### Listed records ###

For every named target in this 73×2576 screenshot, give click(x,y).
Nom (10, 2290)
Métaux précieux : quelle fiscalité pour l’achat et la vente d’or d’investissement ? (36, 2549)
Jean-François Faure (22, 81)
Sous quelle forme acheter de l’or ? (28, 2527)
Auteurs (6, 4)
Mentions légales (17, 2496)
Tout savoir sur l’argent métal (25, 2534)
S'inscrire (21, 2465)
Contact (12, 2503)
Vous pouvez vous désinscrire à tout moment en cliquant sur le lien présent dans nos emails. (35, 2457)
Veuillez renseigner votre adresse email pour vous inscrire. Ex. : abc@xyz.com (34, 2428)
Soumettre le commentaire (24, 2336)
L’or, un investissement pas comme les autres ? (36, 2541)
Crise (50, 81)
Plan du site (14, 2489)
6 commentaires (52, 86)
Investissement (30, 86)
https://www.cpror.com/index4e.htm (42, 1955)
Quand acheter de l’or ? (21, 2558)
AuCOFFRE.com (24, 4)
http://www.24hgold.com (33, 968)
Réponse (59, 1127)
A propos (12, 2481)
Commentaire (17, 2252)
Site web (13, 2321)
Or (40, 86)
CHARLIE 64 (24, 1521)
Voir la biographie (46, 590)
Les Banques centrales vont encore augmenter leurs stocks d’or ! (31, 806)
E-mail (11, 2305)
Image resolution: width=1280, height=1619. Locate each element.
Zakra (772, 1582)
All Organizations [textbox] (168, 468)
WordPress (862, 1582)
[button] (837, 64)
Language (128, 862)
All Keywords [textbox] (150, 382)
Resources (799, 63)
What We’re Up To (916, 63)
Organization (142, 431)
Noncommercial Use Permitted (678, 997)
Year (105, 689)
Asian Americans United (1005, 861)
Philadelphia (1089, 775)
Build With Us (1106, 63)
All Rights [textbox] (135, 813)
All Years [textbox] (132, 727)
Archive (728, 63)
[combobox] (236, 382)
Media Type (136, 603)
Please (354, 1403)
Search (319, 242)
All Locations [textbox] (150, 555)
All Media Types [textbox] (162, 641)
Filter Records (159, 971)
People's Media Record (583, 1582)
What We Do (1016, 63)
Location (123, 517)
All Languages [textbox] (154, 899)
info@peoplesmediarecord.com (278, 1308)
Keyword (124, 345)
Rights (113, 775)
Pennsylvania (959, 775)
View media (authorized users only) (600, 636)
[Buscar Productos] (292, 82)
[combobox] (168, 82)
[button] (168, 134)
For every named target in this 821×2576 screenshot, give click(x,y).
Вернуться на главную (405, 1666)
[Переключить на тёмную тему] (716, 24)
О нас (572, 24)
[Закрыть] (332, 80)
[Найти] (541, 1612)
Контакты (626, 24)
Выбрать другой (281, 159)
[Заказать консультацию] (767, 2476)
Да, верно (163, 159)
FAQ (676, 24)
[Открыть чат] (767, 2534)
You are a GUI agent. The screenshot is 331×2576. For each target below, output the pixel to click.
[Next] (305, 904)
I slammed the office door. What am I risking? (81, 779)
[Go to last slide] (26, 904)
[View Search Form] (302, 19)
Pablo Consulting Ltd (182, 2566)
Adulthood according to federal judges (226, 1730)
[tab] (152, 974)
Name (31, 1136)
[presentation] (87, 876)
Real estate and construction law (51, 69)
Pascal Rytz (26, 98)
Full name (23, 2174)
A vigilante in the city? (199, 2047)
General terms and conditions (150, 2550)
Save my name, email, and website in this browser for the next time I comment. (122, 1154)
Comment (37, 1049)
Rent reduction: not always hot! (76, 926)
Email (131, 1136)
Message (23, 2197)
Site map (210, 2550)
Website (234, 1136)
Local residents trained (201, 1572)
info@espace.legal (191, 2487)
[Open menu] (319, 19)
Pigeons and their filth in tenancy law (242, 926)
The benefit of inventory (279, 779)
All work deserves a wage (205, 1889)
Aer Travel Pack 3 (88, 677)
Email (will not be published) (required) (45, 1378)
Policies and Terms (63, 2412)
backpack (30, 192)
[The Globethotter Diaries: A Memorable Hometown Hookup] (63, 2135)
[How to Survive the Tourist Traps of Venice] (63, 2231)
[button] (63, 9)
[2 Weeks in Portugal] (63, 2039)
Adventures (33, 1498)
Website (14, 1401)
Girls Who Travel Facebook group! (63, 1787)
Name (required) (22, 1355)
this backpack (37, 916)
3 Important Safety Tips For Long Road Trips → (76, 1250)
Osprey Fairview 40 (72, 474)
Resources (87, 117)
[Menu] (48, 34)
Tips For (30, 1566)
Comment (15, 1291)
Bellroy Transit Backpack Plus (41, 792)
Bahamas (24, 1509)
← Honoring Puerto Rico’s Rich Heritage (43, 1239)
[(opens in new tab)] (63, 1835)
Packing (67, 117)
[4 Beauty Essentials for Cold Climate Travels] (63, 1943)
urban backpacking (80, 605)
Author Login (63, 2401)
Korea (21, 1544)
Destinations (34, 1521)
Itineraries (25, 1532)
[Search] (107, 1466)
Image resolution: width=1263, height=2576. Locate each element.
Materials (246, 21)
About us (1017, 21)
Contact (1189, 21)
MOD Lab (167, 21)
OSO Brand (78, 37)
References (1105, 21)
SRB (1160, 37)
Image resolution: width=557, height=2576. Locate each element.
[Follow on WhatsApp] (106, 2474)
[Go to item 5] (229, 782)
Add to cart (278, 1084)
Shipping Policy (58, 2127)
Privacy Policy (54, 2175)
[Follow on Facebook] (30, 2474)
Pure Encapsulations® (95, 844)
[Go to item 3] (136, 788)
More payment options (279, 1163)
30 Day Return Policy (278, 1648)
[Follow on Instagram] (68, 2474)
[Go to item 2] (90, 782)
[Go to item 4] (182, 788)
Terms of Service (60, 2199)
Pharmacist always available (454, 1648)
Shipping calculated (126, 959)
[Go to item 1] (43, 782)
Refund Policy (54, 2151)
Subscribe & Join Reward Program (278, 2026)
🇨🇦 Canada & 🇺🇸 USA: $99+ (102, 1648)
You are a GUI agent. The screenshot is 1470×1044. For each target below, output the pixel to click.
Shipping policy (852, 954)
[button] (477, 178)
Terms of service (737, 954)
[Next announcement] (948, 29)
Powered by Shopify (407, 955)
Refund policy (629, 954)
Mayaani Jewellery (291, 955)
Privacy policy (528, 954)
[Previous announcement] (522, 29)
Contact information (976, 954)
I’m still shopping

###

• **Exercise requirements**
The lines above, from the start of the records through the one containing "Sous quelle forme", are to be printed exactly, and nothing else is to be included.

• **Exercise solution**
For every named target in this 73×2576 screenshot, give click(x,y).
Nom (10, 2290)
Métaux précieux : quelle fiscalité pour l’achat et la vente d’or d’investissement ? (36, 2549)
Jean-François Faure (22, 81)
Sous quelle forme acheter de l’or ? (28, 2527)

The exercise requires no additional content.